Residential estates, hospitals or golf courses to be exempt from environmental assessments
Huge residential complexes are being built in Istanbul forests, like the controversial Maslak 1453 of Ali Ağaoğlu, a businessman known for hisclose ties with the government. Construction is still ongoing, despite the project has attracted backlash from the public since its announcement. Such residential estates still don't require any environmental assessment despite being built in the limits of the Belgrade Forests.A new regulation drafted by the Environment Ministry will exempt many facilities, including residential estates, hospitals and golf courses from environmental assessments.
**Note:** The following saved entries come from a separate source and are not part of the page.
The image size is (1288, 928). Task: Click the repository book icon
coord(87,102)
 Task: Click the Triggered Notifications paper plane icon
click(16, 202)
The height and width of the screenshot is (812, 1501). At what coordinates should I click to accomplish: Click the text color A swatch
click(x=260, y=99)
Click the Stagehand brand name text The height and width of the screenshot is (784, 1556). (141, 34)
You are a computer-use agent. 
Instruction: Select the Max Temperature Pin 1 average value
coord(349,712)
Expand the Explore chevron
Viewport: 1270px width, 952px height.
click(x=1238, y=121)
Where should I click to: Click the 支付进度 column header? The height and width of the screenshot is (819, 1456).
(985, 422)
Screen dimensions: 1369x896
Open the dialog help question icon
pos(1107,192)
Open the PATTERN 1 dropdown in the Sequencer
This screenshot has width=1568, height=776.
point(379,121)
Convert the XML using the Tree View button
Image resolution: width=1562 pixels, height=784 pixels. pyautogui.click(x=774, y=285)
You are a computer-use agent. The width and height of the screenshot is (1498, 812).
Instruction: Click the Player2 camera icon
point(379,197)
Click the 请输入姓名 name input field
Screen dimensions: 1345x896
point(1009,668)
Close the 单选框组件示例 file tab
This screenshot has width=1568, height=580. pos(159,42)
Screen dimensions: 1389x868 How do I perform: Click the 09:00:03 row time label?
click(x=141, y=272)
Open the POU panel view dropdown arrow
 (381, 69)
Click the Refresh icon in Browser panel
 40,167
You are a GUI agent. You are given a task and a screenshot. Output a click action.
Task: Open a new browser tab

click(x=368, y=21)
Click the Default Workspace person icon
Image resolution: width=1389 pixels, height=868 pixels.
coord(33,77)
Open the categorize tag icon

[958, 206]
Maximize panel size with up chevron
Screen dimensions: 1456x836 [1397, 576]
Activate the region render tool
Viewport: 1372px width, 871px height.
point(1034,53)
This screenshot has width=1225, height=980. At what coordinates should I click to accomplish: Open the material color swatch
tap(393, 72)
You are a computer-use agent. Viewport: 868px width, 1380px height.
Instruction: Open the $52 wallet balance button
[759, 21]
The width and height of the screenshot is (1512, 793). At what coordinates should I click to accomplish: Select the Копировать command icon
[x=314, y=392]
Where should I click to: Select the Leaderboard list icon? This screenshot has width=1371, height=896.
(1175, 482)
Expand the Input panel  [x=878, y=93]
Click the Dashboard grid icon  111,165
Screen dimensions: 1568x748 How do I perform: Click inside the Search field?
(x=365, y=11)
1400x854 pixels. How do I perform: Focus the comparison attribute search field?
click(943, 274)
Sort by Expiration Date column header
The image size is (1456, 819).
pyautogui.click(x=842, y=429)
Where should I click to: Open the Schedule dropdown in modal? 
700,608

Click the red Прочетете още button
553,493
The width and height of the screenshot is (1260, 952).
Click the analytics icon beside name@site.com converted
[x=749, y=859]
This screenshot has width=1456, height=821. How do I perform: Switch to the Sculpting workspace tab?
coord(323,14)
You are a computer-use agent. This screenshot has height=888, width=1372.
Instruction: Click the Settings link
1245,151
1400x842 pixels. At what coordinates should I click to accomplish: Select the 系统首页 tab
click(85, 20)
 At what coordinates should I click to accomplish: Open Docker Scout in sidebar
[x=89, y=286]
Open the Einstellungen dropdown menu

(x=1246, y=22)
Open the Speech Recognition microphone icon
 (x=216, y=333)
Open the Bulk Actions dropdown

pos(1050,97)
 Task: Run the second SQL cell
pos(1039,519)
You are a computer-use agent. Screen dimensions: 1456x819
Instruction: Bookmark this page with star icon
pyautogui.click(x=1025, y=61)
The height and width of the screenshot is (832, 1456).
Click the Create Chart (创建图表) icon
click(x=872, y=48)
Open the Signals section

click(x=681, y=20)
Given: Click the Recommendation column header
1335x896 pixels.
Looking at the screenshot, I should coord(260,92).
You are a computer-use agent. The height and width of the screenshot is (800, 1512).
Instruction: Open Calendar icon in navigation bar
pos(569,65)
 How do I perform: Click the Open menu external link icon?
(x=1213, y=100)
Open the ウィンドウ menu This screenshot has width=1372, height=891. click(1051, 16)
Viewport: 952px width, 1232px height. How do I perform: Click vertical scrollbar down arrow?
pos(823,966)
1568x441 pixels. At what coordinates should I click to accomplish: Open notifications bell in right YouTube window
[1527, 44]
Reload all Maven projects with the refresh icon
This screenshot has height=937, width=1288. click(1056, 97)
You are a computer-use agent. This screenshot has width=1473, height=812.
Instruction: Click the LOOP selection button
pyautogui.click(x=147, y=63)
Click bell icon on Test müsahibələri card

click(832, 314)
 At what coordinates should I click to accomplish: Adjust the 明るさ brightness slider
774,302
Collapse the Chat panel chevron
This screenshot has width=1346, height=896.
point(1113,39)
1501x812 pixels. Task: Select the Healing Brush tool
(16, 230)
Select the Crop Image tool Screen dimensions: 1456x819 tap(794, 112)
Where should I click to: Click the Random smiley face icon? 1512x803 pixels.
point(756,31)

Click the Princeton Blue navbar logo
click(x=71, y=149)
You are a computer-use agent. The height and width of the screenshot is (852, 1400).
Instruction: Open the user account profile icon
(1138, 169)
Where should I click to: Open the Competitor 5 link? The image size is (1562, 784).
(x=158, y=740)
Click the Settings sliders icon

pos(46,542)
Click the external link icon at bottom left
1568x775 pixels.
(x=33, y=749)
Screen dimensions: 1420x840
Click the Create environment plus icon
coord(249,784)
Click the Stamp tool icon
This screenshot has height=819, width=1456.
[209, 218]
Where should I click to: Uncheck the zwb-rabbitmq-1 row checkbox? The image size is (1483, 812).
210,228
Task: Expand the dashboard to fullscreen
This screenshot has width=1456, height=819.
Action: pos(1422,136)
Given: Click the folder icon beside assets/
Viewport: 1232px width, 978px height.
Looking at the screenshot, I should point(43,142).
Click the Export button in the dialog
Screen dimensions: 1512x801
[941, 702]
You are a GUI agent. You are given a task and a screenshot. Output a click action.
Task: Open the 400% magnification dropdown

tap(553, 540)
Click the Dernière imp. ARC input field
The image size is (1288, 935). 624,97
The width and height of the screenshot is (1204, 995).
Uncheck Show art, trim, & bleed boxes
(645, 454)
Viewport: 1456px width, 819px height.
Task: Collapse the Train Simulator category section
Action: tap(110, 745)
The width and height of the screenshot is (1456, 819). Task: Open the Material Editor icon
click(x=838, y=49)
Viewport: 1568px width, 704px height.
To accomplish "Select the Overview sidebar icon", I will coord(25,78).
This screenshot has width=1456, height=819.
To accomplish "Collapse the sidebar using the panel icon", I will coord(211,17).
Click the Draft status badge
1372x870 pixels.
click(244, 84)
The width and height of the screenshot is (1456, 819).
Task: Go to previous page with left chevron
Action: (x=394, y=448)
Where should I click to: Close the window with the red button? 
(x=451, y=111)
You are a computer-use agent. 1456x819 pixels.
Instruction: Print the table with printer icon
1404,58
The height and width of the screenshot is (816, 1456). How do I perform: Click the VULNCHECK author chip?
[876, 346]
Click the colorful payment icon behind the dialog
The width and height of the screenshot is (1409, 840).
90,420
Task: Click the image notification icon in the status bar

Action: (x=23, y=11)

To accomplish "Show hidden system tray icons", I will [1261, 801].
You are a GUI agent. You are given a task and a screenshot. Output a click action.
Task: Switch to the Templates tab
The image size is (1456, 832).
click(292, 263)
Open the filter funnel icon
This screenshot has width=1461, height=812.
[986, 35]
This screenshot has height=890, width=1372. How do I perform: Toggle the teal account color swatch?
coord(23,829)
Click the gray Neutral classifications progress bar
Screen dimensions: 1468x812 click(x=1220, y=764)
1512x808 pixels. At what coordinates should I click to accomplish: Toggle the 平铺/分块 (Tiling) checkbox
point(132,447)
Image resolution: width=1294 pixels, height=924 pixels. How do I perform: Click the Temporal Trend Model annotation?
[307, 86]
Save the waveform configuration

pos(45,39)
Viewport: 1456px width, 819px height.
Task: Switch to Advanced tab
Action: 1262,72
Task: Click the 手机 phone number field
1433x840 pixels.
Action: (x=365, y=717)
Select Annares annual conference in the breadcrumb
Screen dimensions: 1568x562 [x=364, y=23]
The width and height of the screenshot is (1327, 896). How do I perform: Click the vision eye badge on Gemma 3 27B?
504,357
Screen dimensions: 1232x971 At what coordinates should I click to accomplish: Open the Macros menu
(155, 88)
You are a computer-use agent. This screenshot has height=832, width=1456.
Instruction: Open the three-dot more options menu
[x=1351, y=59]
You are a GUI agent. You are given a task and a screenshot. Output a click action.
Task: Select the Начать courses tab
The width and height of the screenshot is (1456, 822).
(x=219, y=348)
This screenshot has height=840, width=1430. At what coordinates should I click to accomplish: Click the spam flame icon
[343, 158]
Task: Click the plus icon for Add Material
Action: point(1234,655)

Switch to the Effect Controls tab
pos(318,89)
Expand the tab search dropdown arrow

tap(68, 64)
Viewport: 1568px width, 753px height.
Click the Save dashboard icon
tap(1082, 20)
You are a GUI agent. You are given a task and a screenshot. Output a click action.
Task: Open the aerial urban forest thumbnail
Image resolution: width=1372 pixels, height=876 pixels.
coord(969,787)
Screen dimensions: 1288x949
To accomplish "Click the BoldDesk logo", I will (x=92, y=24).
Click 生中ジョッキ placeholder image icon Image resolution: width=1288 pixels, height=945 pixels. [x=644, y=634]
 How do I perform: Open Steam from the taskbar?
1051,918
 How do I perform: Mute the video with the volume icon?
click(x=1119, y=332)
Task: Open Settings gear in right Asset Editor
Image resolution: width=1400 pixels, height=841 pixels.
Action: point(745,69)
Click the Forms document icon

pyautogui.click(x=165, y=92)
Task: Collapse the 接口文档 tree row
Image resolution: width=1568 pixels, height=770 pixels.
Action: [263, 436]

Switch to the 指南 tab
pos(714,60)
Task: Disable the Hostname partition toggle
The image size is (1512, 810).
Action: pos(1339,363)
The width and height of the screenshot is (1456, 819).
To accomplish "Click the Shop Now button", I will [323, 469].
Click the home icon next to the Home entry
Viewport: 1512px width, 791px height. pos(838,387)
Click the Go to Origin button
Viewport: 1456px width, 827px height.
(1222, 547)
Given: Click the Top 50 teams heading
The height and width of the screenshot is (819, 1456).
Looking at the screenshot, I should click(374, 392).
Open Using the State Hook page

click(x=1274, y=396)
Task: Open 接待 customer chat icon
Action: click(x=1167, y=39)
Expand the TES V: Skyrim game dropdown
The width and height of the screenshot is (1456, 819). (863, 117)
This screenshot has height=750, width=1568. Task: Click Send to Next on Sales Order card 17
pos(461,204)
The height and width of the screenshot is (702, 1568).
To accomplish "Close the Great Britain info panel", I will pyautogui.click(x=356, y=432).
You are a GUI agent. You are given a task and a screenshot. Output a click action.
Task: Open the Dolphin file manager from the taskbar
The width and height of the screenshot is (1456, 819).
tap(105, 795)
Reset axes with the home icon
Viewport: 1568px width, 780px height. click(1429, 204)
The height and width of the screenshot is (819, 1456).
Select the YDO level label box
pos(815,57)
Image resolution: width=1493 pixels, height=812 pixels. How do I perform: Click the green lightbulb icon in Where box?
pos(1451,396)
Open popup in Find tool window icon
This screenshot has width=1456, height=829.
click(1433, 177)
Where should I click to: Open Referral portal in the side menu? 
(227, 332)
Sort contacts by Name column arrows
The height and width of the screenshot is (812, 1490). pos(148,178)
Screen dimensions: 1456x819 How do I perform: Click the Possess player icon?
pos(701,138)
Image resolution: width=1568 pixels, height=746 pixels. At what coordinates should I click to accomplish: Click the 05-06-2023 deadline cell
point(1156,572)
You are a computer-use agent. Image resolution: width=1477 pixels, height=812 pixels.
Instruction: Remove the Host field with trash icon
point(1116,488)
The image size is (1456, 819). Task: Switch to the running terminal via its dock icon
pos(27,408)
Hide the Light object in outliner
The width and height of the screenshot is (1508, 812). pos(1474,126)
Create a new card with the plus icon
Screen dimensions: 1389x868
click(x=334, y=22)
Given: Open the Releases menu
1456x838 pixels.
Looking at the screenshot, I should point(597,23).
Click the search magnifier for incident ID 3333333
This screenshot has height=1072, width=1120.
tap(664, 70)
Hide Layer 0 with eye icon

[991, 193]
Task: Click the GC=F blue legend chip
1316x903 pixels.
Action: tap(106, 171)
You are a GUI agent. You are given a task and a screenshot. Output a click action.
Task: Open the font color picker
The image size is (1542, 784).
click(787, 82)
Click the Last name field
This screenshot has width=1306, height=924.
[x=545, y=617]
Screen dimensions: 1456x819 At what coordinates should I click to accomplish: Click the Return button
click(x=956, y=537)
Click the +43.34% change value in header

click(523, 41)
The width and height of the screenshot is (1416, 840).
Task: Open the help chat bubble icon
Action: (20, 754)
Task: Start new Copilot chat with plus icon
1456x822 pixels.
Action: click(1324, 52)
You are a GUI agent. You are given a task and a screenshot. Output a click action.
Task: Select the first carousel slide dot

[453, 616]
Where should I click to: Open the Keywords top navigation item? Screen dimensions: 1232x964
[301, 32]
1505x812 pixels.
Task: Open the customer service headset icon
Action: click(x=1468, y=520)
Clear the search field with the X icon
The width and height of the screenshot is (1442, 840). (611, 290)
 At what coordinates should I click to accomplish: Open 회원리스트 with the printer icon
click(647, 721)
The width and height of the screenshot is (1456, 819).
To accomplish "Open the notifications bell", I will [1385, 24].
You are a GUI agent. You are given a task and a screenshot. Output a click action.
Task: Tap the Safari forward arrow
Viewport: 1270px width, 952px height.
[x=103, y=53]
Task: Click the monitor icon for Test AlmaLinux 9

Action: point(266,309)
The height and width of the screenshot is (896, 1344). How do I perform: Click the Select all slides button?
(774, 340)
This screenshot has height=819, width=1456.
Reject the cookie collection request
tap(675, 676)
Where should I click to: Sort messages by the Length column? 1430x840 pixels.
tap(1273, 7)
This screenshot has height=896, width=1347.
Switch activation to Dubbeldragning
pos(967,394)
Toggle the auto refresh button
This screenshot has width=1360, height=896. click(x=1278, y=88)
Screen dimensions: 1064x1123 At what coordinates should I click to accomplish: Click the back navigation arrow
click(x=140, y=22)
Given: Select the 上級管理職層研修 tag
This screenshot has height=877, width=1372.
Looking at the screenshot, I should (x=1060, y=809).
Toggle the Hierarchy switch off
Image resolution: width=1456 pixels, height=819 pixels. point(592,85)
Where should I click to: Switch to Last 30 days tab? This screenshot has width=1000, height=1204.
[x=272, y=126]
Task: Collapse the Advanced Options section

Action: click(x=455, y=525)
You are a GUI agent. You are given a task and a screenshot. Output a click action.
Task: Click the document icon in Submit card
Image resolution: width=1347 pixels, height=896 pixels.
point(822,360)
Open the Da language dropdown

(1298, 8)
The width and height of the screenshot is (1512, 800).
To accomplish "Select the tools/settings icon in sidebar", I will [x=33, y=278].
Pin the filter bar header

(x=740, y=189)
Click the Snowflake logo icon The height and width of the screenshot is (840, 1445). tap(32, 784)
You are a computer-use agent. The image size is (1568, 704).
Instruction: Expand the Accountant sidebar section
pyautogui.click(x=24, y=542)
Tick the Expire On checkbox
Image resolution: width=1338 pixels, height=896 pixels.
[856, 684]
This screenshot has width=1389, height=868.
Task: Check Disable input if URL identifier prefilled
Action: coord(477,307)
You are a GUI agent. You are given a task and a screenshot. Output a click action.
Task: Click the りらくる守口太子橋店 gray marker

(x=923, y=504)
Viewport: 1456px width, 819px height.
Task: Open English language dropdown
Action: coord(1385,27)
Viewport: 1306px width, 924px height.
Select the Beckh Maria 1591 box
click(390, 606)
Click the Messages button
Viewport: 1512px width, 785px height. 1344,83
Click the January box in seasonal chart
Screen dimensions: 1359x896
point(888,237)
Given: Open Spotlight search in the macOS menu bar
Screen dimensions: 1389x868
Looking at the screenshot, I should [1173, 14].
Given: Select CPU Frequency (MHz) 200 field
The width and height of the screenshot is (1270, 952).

The current legislation requires environmental impact assessment reports for residential complexes of more than 2,000 blocks and project presentation files for complexes with more than 200 buildings. However, according to the new draft, project presentation files will be enough for all residential estates of more than 500 units.
The new regulation also lifts mandatory environmental reports for hospitals with more than 500 beds, and golf courses larger than 50 hectares.
The changes come onto the agenda at a time when a number of huge urban transformation projects affecting large areas, particularly in Istanbul and Ankara, are planned.
Meanwhile, the new regulation also introduces mandatory environmental impact assessment reports for micro hydroelectric power plants that produce between 10 and 25 MWh. Such facilities have been exempt from environmental assessments until know, a practice that has drawn huge criticism from environmental activists.
Activists also regularly denounce the methods with which the assessments are prepared, stressing the need not only to assess the consequences of the plant, but also the potential cumulative effects of all plants planned in one stream.
A change in the regulation of wind power facilities could prove more controversial. According to the new law, an environmental assessment will be required for wind power plants producing more than 50 MWh of electricity, instead of the 20 turbine threshold in the previous regulation. Experts say the number of turbines is more indicative of the damage caused to the environment.
The environment assessment reports are a key component of the current legal fights for the construction of energy facilities and construction projects in legally protected nature areas. In many cases, the reports are approved by the ministry despite flaws or clear potential negative impacts.
Turkey’s first nuclear plant in Akkuyu is one of those disputed cases, with construction starting despite information in the assessment report that clearly indicated ecological risks.